The primary strategy targets men aged 50 and older, introducing “new” media channels such as Reddit and leveraging influencers on Facebook. “Men with low testosterone can also be fathers, which opened up new avenues for content and media channels,” Reimer continues. “As soon as you target that very real connection point, then you have something both audiences can relate to.”

Reimer also references marketing around birth control as a potential place for intergenerational connectivity. Clearly marketers would address an 18-year-old very differently than a 30-something who already has a child — but those two individuals might be colleagues or sisters.

“It’s a wide age group, but they still have this connection point that we can latch onto from a strategic perspective,” she notes.

In an age of highly advanced segmentation capabilities, though, many marketing experts don’t see the value of trying to develop campaigns with multigenerational appeal, or even think about “young adults” as a monolith. “Today’s youth are more connected than ever before, but, at the same time, they live in their own digital bubble and will only respond to the content that chimes with their personal identity and purpose,” Safeio stresses.

In addition to qualitative and quantitative research, she touts Mind+Matter’s use of a proprietary AI data system, Gravity, which automates HCP consumer and patient communications to ensure that the right messages are reaching the right groups through the right channels (such as “20-year-olds searching for health advice on Instagram”).

Cannizzaro points out that, especially in light of the pandemic, clients are looking to maximize their marketing dollars through more precise targeting. “When you look at going too broad, there’s some waste involved,” he says. “The way I would message and relate to a 65-year-old is very different from a 25-year-old.
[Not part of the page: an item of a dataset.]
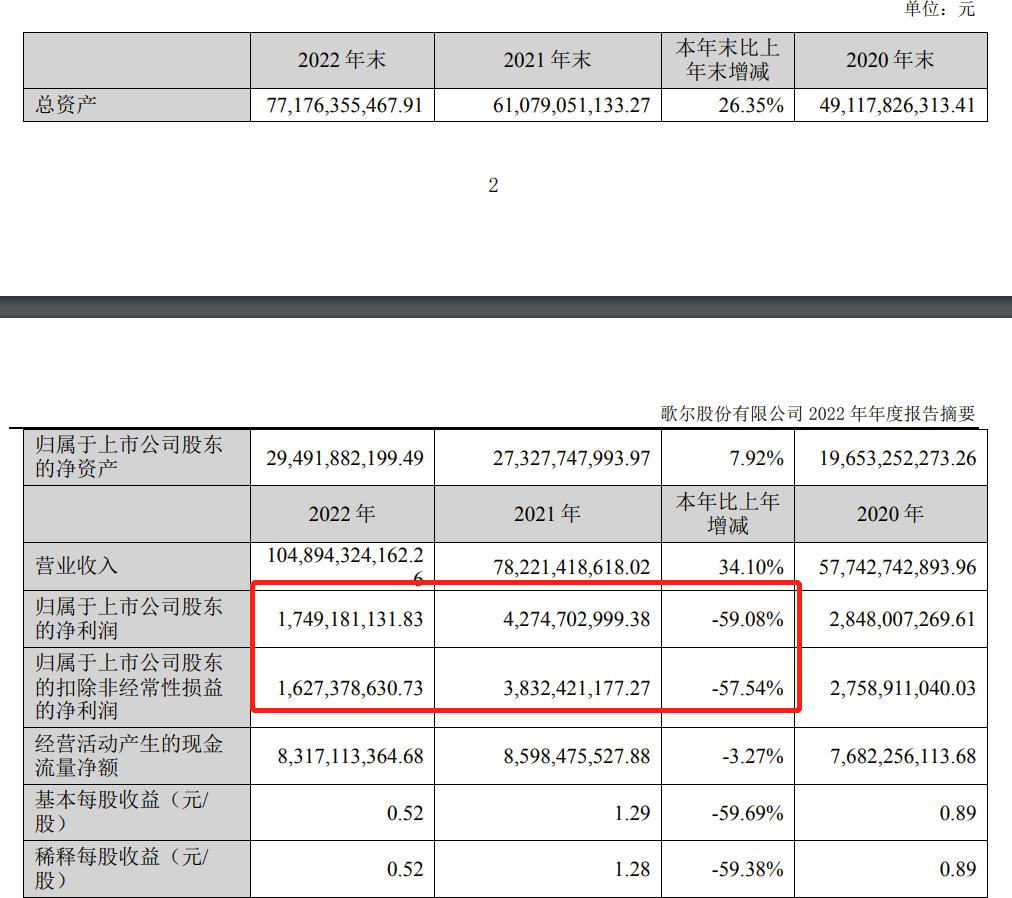Viewport: 1012px width, 898px height.
Task: Select the 26.35% total assets change cell
Action: [751, 105]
The look and feel, the tonality, the call-to-action — for instance, whether we ask them to call a phone number or visit a URL or scan a QR code.”

Whether medical marketers are specifically targeting young adults or marketing a drug to young adults, their parents and grandparents simultaneously, in order to resonate they are going to have to communicate brand values in a way that feels genuine. They also need to provide the level of transparency young adults expect from the companies they patronize.
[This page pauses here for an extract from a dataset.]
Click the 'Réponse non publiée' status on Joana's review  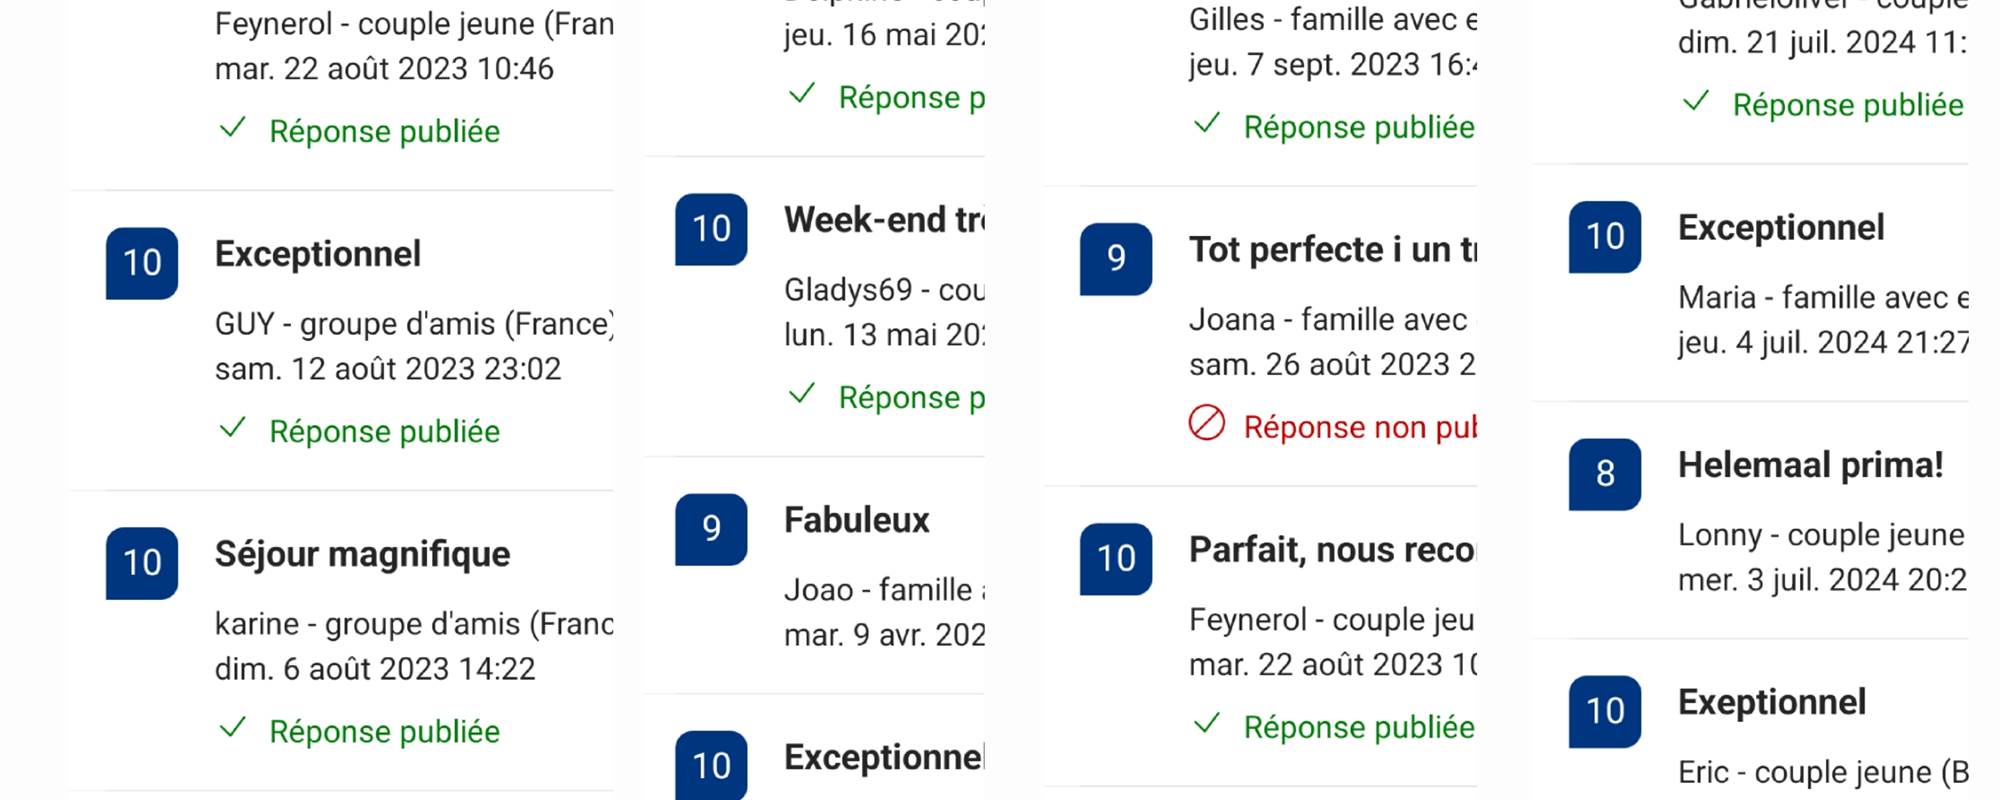click(x=1360, y=428)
According to the Mind+Matter research, 51% of Zoomers agree that pharma companies have an obligation to promote healthy living. “Consistently, older Gen Zers and younger millennials are seeking out brands that are purposeful — and, most importantly, are acting with integrity and substance,” Safeio says. “In healthcare, this means meaningful brand work above the product is no longer a nice-to-have; it’s an absolute essential.”

As Reimer puts it: “It’s very difficult to engage with an audience who only wants to hear from their peers or from like-minded brands, especially when it comes to pharma.”

She adds that Gen Zers want to understand the company behind the name. “What is it that makes Johnson & Johnson care so much about its patients? How active are is it on social? How engaged is it with its internal and external communities?” she says. “This is an opportunity to allow the audience to take a peek at who you are, within your comfort zone.”